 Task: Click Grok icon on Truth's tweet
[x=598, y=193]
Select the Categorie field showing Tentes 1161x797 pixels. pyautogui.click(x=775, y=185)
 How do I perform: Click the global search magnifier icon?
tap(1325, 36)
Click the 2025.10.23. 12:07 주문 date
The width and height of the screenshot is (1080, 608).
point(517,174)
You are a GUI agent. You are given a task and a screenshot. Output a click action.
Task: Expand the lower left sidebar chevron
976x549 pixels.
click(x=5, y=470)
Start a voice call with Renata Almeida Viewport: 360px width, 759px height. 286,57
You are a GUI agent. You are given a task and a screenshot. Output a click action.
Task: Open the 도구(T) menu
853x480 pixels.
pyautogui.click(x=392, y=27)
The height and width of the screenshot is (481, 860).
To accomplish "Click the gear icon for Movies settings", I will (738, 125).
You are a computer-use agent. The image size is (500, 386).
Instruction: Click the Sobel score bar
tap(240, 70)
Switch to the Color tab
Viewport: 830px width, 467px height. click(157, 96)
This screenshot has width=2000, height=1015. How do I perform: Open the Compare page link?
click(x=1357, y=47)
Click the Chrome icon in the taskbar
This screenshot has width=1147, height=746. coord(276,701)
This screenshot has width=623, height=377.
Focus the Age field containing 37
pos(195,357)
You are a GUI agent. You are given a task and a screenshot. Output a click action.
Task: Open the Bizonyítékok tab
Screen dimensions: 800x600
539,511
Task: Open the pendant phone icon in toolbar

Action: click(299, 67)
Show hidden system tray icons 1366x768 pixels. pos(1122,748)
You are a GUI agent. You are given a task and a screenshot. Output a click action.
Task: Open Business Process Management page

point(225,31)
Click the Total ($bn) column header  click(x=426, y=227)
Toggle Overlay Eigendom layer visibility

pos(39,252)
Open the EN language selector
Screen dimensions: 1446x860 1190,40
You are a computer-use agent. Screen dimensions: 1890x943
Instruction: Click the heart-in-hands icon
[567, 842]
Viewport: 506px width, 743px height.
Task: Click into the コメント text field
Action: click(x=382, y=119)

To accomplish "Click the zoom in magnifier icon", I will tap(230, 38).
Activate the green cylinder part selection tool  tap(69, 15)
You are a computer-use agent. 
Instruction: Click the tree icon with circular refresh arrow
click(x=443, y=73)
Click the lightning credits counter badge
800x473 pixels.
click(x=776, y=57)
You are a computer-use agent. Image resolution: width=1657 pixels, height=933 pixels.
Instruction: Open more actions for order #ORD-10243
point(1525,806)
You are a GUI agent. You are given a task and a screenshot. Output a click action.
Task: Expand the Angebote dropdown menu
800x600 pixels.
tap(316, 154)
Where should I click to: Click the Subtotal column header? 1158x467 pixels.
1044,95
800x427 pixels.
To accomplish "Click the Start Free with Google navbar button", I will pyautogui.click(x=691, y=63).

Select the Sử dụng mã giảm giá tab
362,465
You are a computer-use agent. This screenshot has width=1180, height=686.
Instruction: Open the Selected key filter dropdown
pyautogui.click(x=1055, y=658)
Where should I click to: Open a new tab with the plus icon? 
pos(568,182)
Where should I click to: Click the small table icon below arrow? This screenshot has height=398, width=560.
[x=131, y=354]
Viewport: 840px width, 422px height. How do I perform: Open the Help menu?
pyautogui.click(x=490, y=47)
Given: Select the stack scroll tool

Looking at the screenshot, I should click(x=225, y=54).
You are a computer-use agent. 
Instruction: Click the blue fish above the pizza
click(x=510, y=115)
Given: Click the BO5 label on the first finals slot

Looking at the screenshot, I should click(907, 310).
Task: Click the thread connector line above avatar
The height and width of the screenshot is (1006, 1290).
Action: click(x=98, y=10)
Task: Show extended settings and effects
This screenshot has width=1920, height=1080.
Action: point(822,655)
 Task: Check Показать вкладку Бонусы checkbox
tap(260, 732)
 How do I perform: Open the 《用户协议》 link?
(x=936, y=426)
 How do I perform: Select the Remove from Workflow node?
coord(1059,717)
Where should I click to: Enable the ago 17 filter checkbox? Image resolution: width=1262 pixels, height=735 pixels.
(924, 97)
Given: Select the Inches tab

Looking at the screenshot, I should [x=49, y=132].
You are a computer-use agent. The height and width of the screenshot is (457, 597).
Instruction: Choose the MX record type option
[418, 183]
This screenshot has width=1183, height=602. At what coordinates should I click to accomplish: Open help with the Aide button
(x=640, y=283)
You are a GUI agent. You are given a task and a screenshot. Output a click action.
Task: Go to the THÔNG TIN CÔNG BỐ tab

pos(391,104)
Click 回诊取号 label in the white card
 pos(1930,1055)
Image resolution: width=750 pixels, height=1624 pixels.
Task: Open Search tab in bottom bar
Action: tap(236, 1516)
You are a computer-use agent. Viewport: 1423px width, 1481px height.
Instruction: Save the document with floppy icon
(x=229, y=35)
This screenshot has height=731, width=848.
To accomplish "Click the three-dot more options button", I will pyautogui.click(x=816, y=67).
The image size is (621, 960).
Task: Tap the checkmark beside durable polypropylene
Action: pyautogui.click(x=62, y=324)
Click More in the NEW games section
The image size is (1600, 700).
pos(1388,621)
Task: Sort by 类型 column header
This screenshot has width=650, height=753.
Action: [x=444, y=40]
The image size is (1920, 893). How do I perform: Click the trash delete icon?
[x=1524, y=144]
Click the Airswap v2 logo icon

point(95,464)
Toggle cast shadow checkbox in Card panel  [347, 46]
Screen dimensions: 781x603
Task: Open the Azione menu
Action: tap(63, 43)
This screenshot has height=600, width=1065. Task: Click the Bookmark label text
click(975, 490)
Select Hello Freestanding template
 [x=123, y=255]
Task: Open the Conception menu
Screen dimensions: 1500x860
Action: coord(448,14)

◆ **Directions for this task**
An exact copy of the listing above is all the answer should hold.

◆ **Exercise solution**
 Task: Click Grok icon on Truth's tweet
[x=598, y=193]
Select the Categorie field showing Tentes 1161x797 pixels. pyautogui.click(x=775, y=185)
 How do I perform: Click the global search magnifier icon?
tap(1325, 36)
Click the 2025.10.23. 12:07 주문 date
The width and height of the screenshot is (1080, 608).
point(517,174)
You are a GUI agent. You are given a task and a screenshot. Output a click action.
Task: Expand the lower left sidebar chevron
976x549 pixels.
click(x=5, y=470)
Start a voice call with Renata Almeida Viewport: 360px width, 759px height. 286,57
You are a GUI agent. You are given a task and a screenshot. Output a click action.
Task: Open the 도구(T) menu
853x480 pixels.
pyautogui.click(x=392, y=27)
The height and width of the screenshot is (481, 860).
To accomplish "Click the gear icon for Movies settings", I will (738, 125).
You are a computer-use agent. The image size is (500, 386).
Instruction: Click the Sobel score bar
tap(240, 70)
Switch to the Color tab
Viewport: 830px width, 467px height. click(157, 96)
This screenshot has width=2000, height=1015. How do I perform: Open the Compare page link?
click(x=1357, y=47)
Click the Chrome icon in the taskbar
This screenshot has width=1147, height=746. coord(276,701)
This screenshot has width=623, height=377.
Focus the Age field containing 37
pos(195,357)
You are a GUI agent. You are given a task and a screenshot. Output a click action.
Task: Open the Bizonyítékok tab
Screen dimensions: 800x600
539,511
Task: Open the pendant phone icon in toolbar

Action: click(299, 67)
Show hidden system tray icons 1366x768 pixels. pos(1122,748)
You are a GUI agent. You are given a task and a screenshot. Output a click action.
Task: Open Business Process Management page

point(225,31)
Click the Total ($bn) column header  click(x=426, y=227)
Toggle Overlay Eigendom layer visibility

pos(39,252)
Open the EN language selector
Screen dimensions: 1446x860 1190,40
You are a computer-use agent. Screen dimensions: 1890x943
Instruction: Click the heart-in-hands icon
[567, 842]
Viewport: 506px width, 743px height.
Task: Click into the コメント text field
Action: click(x=382, y=119)

To accomplish "Click the zoom in magnifier icon", I will tap(230, 38).
Activate the green cylinder part selection tool  tap(69, 15)
You are a computer-use agent. 
Instruction: Click the tree icon with circular refresh arrow
click(x=443, y=73)
Click the lightning credits counter badge
800x473 pixels.
click(x=776, y=57)
You are a computer-use agent. Image resolution: width=1657 pixels, height=933 pixels.
Instruction: Open more actions for order #ORD-10243
point(1525,806)
You are a GUI agent. You are given a task and a screenshot. Output a click action.
Task: Expand the Angebote dropdown menu
800x600 pixels.
tap(316, 154)
Where should I click to: Click the Subtotal column header? 1158x467 pixels.
1044,95
800x427 pixels.
To accomplish "Click the Start Free with Google navbar button", I will pyautogui.click(x=691, y=63).

Select the Sử dụng mã giảm giá tab
362,465
You are a computer-use agent. This screenshot has width=1180, height=686.
Instruction: Open the Selected key filter dropdown
pyautogui.click(x=1055, y=658)
Where should I click to: Open a new tab with the plus icon? 
pos(568,182)
Where should I click to: Click the small table icon below arrow? This screenshot has height=398, width=560.
[x=131, y=354]
Viewport: 840px width, 422px height. How do I perform: Open the Help menu?
pyautogui.click(x=490, y=47)
Given: Select the stack scroll tool

Looking at the screenshot, I should click(x=225, y=54).
You are a computer-use agent. 
Instruction: Click the blue fish above the pizza
click(x=510, y=115)
Given: Click the BO5 label on the first finals slot

Looking at the screenshot, I should click(907, 310).
Task: Click the thread connector line above avatar
The height and width of the screenshot is (1006, 1290).
Action: click(x=98, y=10)
Task: Show extended settings and effects
This screenshot has width=1920, height=1080.
Action: point(822,655)
 Task: Check Показать вкладку Бонусы checkbox
tap(260, 732)
 How do I perform: Open the 《用户协议》 link?
(x=936, y=426)
 How do I perform: Select the Remove from Workflow node?
coord(1059,717)
Where should I click to: Enable the ago 17 filter checkbox? Image resolution: width=1262 pixels, height=735 pixels.
(924, 97)
Given: Select the Inches tab

Looking at the screenshot, I should [x=49, y=132].
You are a computer-use agent. The height and width of the screenshot is (457, 597).
Instruction: Choose the MX record type option
[418, 183]
This screenshot has width=1183, height=602. At what coordinates should I click to accomplish: Open help with the Aide button
(x=640, y=283)
You are a GUI agent. You are given a task and a screenshot. Output a click action.
Task: Go to the THÔNG TIN CÔNG BỐ tab

pos(391,104)
Click 回诊取号 label in the white card
 pos(1930,1055)
Image resolution: width=750 pixels, height=1624 pixels.
Task: Open Search tab in bottom bar
Action: tap(236, 1516)
You are a computer-use agent. Viewport: 1423px width, 1481px height.
Instruction: Save the document with floppy icon
(x=229, y=35)
This screenshot has height=731, width=848.
To accomplish "Click the three-dot more options button", I will pyautogui.click(x=816, y=67).
The image size is (621, 960).
Task: Tap the checkmark beside durable polypropylene
Action: pyautogui.click(x=62, y=324)
Click More in the NEW games section
The image size is (1600, 700).
pos(1388,621)
Task: Sort by 类型 column header
This screenshot has width=650, height=753.
Action: [x=444, y=40]
The image size is (1920, 893). How do I perform: Click the trash delete icon?
[x=1524, y=144]
Click the Airswap v2 logo icon

point(95,464)
Toggle cast shadow checkbox in Card panel  [347, 46]
Screen dimensions: 781x603
Task: Open the Azione menu
Action: tap(63, 43)
This screenshot has height=600, width=1065. Task: Click the Bookmark label text
click(975, 490)
Select Hello Freestanding template
 [x=123, y=255]
Task: Open the Conception menu
Screen dimensions: 1500x860
Action: coord(448,14)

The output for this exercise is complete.